I have two spiders inheriting from a parent spider class as follows:
from scrapy.linkextractors import LinkExtractor from scrapy.spiders import CrawlSpider, Rule from scrapy.crawler import CrawlerProcess class SpiderOpTest(CrawlSpider): custom_settings = { "USER_AGENT": "*", "LOG_LEVEL": "WARNING", "DOWNLOADER_MIDDLEWARES": {'scraper_scrapy.odds.middlewares.SeleniumMiddleware': 543}, } httperror_allowed_codes = [301] def parse_tournament(self, response): print(f"Parsing tournament - {response.url}") def parse_tournament_page(self, response): print(f"Parsing tournament page - {response.url}") class SpiderOpTest1(SpiderOpTest): name = "test_1" start_urls = ["https://www.oddsportal.com/tennis/argentina/atp-buenos-aires/results/"] rules = (Rule(LinkExtractor(allow="/page/"), callback="parse_tournament_page"),) class SpiderOpTest2(SpiderOpTest): name = "test_2" start_urls = ["https://www.oddsportal.com/tennis/results/"] rules = ( Rule(LinkExtractor(allow="/atp-buenos-aires/results/"), callback="parse_tournament", follow=True), Rule(LinkExtractor(allow="/page/"), callback="parse_tournament_page"), ) process = CrawlerProcess() process.crawl(<spider_class>) process.start()
The parse_tournament_page
callback for the Rule
in first spider works fine.
However, the second spider only runs the parse_tournament
callback from the first Rule
despite the fact that the second Rule
is the same as the first spider and is operating on the same page.
I’m clearly missing something really simple but for the life of me I can’t figure out what it is…
As key bits of the pages load via Javascript then it might be useful for me to include the Selenium middleware I’m using:
from scrapy import signals from scrapy.http import HtmlResponse from selenium import webdriver class SeleniumMiddleware: @classmethod def from_crawler(cls, crawler): middleware = cls() crawler.signals.connect(middleware.spider_opened, signals.spider_opened) crawler.signals.connect(middleware.spider_closed, signals.spider_closed) return middleware def process_request(self, request, spider): self.driver.get(request.url) return HtmlResponse( self.driver.current_url, body=self.driver.page_source, encoding='utf-8', request=request, ) def spider_opened(self, spider): options = webdriver.FirefoxOptions() options.add_argument("--headless") self.driver = webdriver.Firefox(options=options) def spider_closed(self, spider): self.driver.close()
Edit:
So I’ve managed to create a third spider which is able to execute the parse_tournament_page
callback from inside parse_tournament
:
class SpiderOpTest3(SpiderOpTest): name = "test_3" start_urls = ["https://www.oddsportal.com/tennis/results/"] httperror_allowed_codes = [301] rules = ( Rule( LinkExtractor(allow="/atp-buenos-aires/results/"), callback="parse_tournament", follow=True, ), ) def parse_tournament(self, response): print(f"Parsing tournament - {response.url}") xtr = LinkExtractor(allow="/page/") links = xtr.extract_links(response) for p in links: yield response.follow(p.url, dont_filter=True, callback=self.parse_tournament_page) def parse_tournament_page(self, response): print(f"Parsing tournament PAGE - {response.url}")
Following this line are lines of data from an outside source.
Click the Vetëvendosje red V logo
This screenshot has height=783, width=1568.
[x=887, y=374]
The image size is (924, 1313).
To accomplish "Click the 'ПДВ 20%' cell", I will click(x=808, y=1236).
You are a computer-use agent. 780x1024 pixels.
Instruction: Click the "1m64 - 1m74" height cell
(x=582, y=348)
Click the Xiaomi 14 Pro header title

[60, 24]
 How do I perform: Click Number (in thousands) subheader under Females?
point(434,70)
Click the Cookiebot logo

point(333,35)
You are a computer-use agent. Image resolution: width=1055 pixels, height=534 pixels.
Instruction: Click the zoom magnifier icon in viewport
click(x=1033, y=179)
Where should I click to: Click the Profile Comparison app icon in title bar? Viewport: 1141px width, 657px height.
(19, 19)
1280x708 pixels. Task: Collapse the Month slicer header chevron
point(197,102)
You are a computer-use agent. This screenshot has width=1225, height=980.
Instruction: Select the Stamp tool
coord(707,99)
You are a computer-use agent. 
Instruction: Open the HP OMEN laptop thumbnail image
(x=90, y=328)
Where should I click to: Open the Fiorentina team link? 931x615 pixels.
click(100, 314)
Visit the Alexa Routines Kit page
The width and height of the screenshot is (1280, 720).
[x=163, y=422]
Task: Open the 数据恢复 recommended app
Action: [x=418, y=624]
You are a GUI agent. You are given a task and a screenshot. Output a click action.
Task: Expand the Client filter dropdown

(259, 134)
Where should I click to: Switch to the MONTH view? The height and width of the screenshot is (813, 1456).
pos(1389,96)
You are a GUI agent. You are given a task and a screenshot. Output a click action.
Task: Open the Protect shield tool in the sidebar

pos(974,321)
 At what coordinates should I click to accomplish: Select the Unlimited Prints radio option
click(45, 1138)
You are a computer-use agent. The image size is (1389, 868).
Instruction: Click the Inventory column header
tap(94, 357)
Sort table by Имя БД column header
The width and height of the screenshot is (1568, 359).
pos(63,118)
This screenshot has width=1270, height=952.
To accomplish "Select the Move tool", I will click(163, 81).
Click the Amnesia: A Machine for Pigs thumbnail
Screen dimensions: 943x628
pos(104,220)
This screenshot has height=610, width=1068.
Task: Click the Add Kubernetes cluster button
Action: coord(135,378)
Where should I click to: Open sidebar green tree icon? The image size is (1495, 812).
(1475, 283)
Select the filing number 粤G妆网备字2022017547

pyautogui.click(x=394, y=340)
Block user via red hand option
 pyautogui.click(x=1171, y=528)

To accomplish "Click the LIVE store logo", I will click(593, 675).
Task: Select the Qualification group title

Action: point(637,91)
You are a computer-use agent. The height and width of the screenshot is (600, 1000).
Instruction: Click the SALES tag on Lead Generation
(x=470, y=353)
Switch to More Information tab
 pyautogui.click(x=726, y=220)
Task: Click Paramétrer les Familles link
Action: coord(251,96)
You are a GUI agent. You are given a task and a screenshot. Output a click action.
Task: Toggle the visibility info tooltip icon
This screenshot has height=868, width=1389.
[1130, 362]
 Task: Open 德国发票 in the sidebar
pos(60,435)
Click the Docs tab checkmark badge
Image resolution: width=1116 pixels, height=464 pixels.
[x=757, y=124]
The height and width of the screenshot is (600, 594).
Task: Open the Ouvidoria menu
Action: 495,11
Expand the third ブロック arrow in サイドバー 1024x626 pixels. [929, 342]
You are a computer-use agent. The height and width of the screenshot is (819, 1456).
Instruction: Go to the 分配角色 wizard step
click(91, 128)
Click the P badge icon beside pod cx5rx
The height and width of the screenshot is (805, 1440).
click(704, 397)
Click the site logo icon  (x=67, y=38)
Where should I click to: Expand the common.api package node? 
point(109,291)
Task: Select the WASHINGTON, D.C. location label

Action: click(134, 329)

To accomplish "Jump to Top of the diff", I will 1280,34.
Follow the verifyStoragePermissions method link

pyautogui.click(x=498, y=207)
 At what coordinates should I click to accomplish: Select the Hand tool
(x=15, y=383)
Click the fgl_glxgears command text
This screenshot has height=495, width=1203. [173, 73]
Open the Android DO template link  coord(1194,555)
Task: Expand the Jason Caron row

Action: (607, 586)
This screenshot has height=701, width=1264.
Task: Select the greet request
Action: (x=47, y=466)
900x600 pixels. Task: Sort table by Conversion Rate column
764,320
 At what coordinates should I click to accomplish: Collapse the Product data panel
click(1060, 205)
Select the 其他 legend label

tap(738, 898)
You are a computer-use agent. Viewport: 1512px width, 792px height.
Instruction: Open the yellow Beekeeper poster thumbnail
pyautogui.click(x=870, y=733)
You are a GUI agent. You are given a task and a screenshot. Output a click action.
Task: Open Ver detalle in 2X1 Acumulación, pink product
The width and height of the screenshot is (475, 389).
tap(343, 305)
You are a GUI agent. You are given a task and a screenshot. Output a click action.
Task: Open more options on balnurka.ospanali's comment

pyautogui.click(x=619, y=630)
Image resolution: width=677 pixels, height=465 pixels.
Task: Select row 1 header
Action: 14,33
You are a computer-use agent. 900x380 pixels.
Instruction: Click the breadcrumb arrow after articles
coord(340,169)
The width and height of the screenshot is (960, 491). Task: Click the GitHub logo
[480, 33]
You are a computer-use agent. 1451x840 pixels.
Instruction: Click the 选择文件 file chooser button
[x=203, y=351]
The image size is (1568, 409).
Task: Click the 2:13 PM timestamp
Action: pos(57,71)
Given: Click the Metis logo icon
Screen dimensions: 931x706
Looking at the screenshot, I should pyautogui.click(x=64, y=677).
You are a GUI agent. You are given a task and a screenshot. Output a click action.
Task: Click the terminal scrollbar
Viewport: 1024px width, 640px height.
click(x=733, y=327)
The key here seems to be dont_filter=True
– if this is left as the default False
then the parse_tournament_page
callback isn’t executed. This suggests Scrapy is somehow interpreting the second page as a duplicate which I far as I can tell it isn’t. That aside, from what I’ve read if I want to get around this then I need to add unique=False
to the LinkExtractor
. However, doing this doesn’t result in the parse_tournament_page
callback executing :(
Update:
So I think I’ve found the source of the issue. From what I can tell the request_fingerprint
method of RFPDupeFilter
creates the same hash for https://www.oddsportal.com/tennis/argentina/atp-buenos-aires/results/ as https://www.oddsportal.com/tennis/argentina/atp-buenos-aires/results/#/page/2/.
From reading around I need to subclass RFPDupeFilter
to reconfigure the way request_fingerprint
works. Any advice on why the same hashes are being generated and/or tips on how to do subclass correctly would be greatly appreciated!
Advertisement
Answer
The difference between the two URLs mentioned in the update is in the fragment #/page/2/. Scrapy ignores them by default: Also, servers usually ignore fragments in urls when handling requests, so they are also ignored by default when calculating the fingerprint. If you want to include them, set the keep_fragments argument to True (for instance when handling requests with a headless browser). (from scrapy/utils/request.py)
Check DUPEFILTER_CLASS settings for more information.
The request_fingerprint from scrapy.utils.request can already handle the fragments. When subclassing pass keep_fragments=True.
Add the your class in the custom_settings of SpiderOpTest.